Stephen Colbert Hopes His Rubik’s Cube Drama Will Be The Next ‘Queen’s Gambit’

Netflix made chess compelling and evocative for even non-players with The Queen’s Gambit, and Stephen Colbert thinks he’s found the next big drama in another the Rubik’s Cube. The colorful puzzle isn’t a game as much as it is a challenge, but on The Late Show With Stephen Colbert segment on Thursday night pitched the cube as the future of Hollywood.

Colbert mentioned a sourceless report that a Rubik’s Cube movie is in the works in Hollywood, starting a riff where he imagined just what that movie, and a potential game show, might look like.

“Little hint for the contestants, just peel off the stickers, rearrange them and pretend you’ve won,” Colbert said. But he also said he thinks “this Rubik’s Cube thing has legs” and pitched what his version of a cube-filled drama would look like. It’s a 14-part series built for a streaming service, and the intent of the show is clear.

“It mixes the element of The Queen’s Gambit with the strong desire to make a lot of money on the popularity of The Queen’s Gambit,” he said.


“I had to overcome a lot,” a red-haired protagonist said during a montage. “Sexism. A sprained wrist. Temporary color blindness.”

The mentor in the clip teased teaching her a secret move that only experienced cubers would be able to handle.

“Turn the left bottom middle forward to the front-facing part,” the guy said. “It’s not like chess, we don’t get to have cool names for things.”

And just like the show it’s loosely based on, there’s also a lot of crying and substance abuse.

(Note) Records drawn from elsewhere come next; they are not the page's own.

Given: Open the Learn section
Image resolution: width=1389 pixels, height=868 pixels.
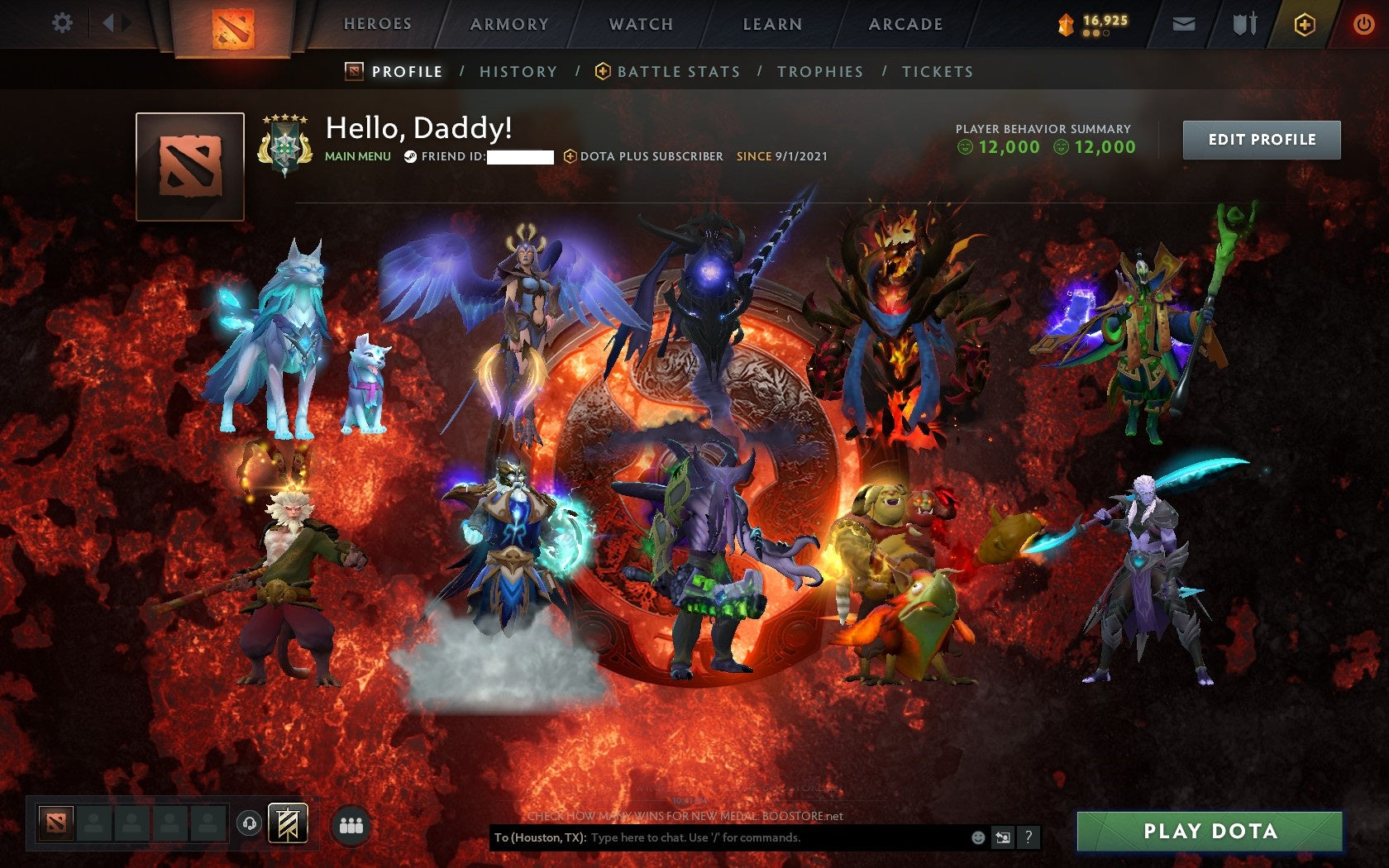Looking at the screenshot, I should 772,24.
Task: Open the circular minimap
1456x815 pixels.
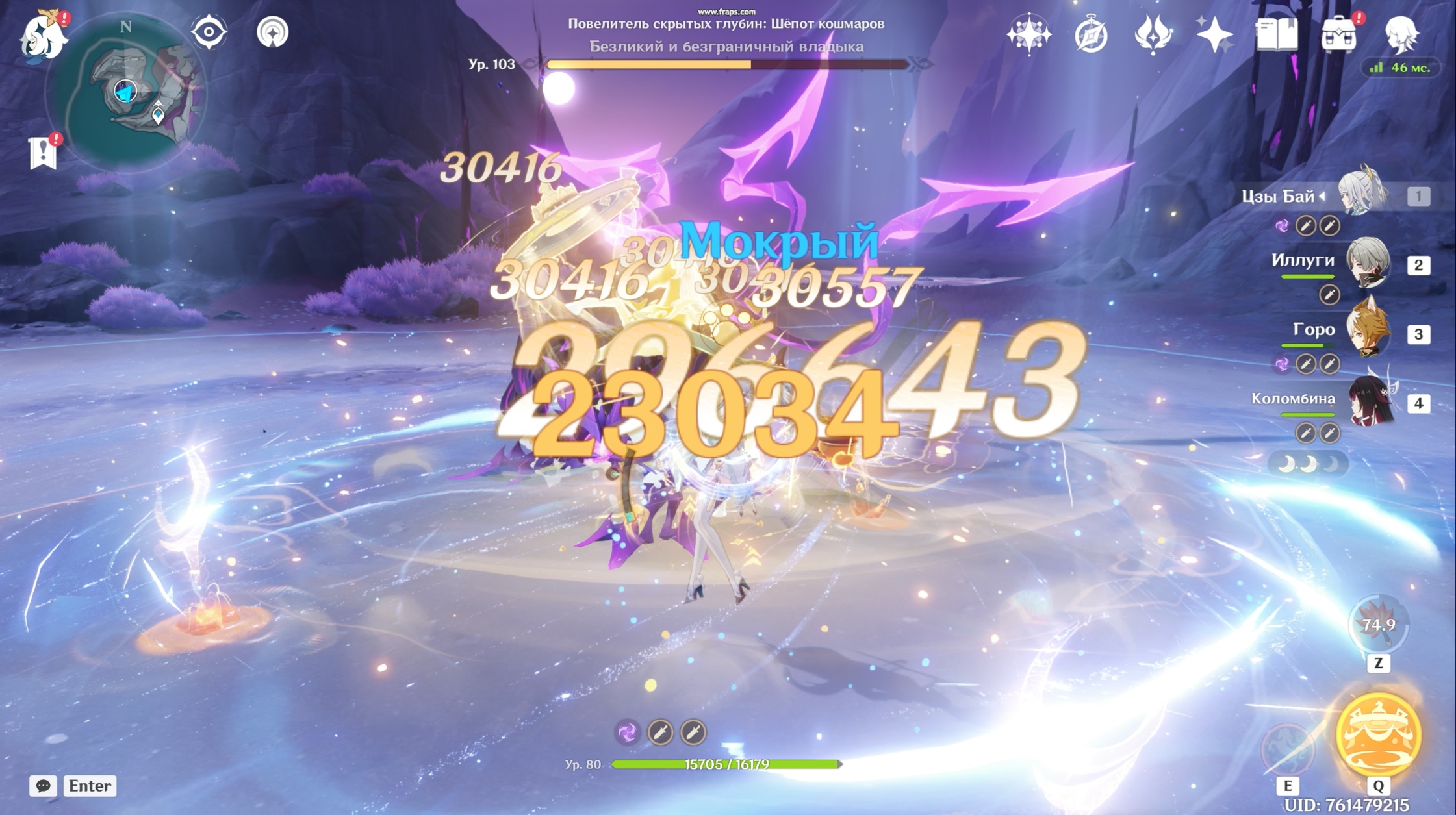Action: pyautogui.click(x=125, y=94)
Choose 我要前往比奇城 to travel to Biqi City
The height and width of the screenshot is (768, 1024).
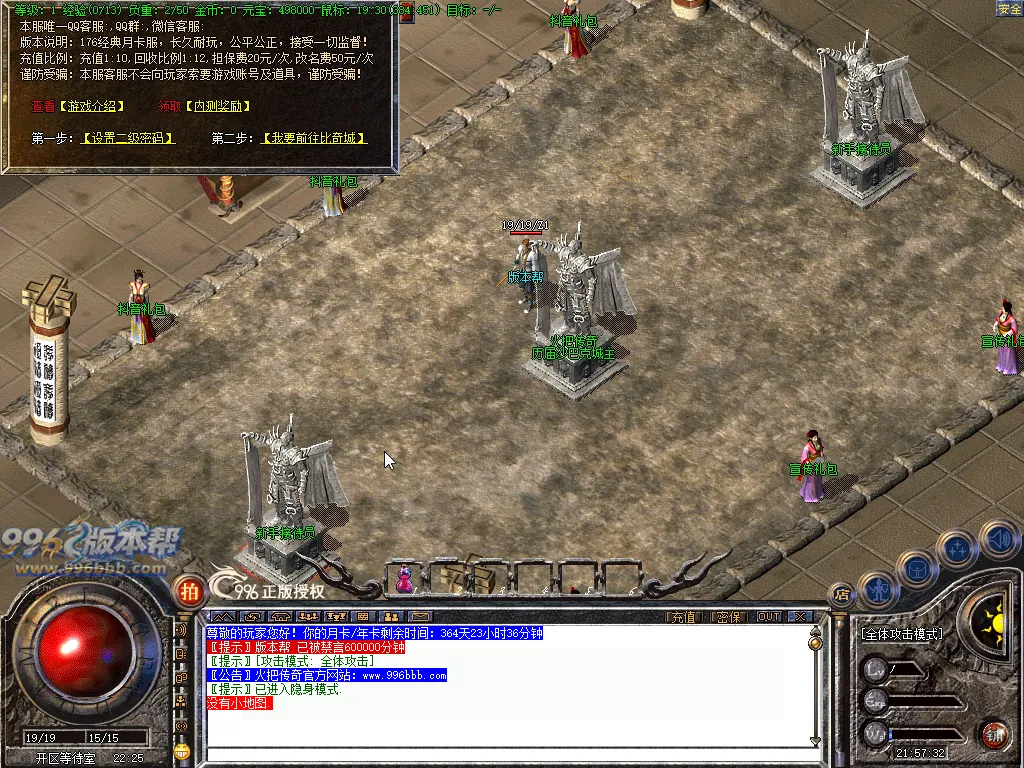pyautogui.click(x=313, y=138)
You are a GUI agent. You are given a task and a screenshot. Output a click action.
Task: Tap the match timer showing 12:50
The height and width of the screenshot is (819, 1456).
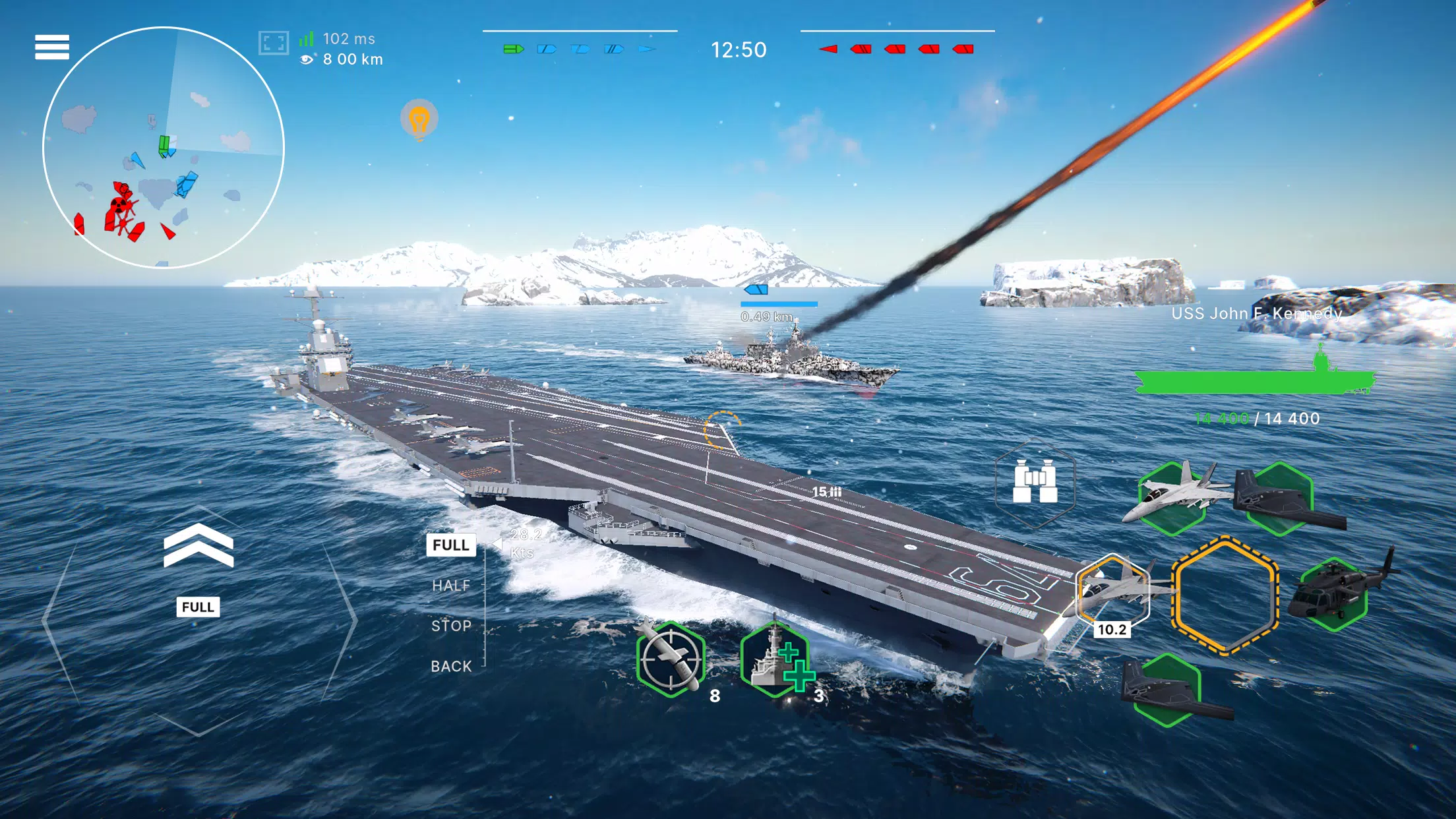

It’s funny to see Colbert’s spoof here, but competitive Rubik’s Cube solving actually does exist and those that do it are wildly talented. If you really do want to see some impressive Rubik’s Cubing, Netflix already has you covered with a quick and really lovely documentary about speed solvers.

It probably isn’t as dramatic as The Queen’s Gambit, but it does tell a nice quick story that will scratch your solving itch until the movie Hollywood cooks up becomes reality.